_WHAT YOU HAVE TO DO_. Could you reproduce, from the records below, everything from the line with "Task: Open info" down to the line with "Task: Toggle the 消除锯齿 checkbox off", keeping both of those lines and changing nothing?

_EXERCISE INPUTS_.
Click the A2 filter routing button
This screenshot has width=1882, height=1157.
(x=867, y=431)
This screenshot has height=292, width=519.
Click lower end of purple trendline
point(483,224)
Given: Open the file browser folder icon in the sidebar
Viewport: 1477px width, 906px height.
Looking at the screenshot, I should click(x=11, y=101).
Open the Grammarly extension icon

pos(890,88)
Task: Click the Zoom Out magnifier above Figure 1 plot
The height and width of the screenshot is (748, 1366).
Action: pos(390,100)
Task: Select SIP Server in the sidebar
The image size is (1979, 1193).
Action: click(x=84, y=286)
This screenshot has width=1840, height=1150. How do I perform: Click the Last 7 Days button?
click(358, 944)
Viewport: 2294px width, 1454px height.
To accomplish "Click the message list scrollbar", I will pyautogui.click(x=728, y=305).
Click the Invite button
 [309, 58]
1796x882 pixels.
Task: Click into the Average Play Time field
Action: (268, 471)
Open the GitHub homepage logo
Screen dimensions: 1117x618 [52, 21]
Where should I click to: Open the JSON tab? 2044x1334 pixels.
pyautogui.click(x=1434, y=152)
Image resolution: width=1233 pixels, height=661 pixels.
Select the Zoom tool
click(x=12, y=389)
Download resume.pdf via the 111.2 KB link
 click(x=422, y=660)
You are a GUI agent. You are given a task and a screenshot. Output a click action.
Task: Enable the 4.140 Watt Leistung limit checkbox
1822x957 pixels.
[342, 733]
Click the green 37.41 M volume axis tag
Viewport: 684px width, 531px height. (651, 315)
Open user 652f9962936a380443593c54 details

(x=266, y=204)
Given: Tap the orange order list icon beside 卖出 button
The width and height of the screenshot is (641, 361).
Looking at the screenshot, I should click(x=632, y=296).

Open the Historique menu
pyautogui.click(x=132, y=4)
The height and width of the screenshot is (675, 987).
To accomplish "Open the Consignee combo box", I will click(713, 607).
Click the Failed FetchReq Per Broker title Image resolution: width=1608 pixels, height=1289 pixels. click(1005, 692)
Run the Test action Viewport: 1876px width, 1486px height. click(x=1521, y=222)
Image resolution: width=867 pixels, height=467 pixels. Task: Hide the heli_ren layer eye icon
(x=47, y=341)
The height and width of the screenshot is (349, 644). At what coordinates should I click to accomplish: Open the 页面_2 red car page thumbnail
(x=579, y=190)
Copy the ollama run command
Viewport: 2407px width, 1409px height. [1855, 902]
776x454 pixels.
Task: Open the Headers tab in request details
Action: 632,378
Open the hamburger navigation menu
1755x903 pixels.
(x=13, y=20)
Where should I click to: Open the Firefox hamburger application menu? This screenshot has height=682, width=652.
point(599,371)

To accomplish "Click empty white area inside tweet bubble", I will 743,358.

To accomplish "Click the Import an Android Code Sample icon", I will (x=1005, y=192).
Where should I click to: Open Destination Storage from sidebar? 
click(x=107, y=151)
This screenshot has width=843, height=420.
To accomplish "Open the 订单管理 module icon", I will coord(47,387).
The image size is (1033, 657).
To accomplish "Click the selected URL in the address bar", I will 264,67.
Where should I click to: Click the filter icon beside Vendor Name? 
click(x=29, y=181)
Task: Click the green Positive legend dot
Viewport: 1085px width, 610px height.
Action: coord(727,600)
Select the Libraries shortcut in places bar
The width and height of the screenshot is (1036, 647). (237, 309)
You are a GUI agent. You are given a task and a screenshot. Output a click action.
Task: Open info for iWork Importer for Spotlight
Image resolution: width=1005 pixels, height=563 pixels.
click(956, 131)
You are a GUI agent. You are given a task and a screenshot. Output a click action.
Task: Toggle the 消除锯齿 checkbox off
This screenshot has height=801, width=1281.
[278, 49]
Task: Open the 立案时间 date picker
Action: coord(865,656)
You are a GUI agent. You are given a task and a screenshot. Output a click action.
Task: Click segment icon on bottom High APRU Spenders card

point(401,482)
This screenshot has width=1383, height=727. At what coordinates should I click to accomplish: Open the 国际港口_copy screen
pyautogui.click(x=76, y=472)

_RESPONSE BELOW_.
Task: Open info for iWork Importer for Spotlight
Image resolution: width=1005 pixels, height=563 pixels.
click(956, 131)
You are a GUI agent. You are given a task and a screenshot. Output a click action.
Task: Toggle the 消除锯齿 checkbox off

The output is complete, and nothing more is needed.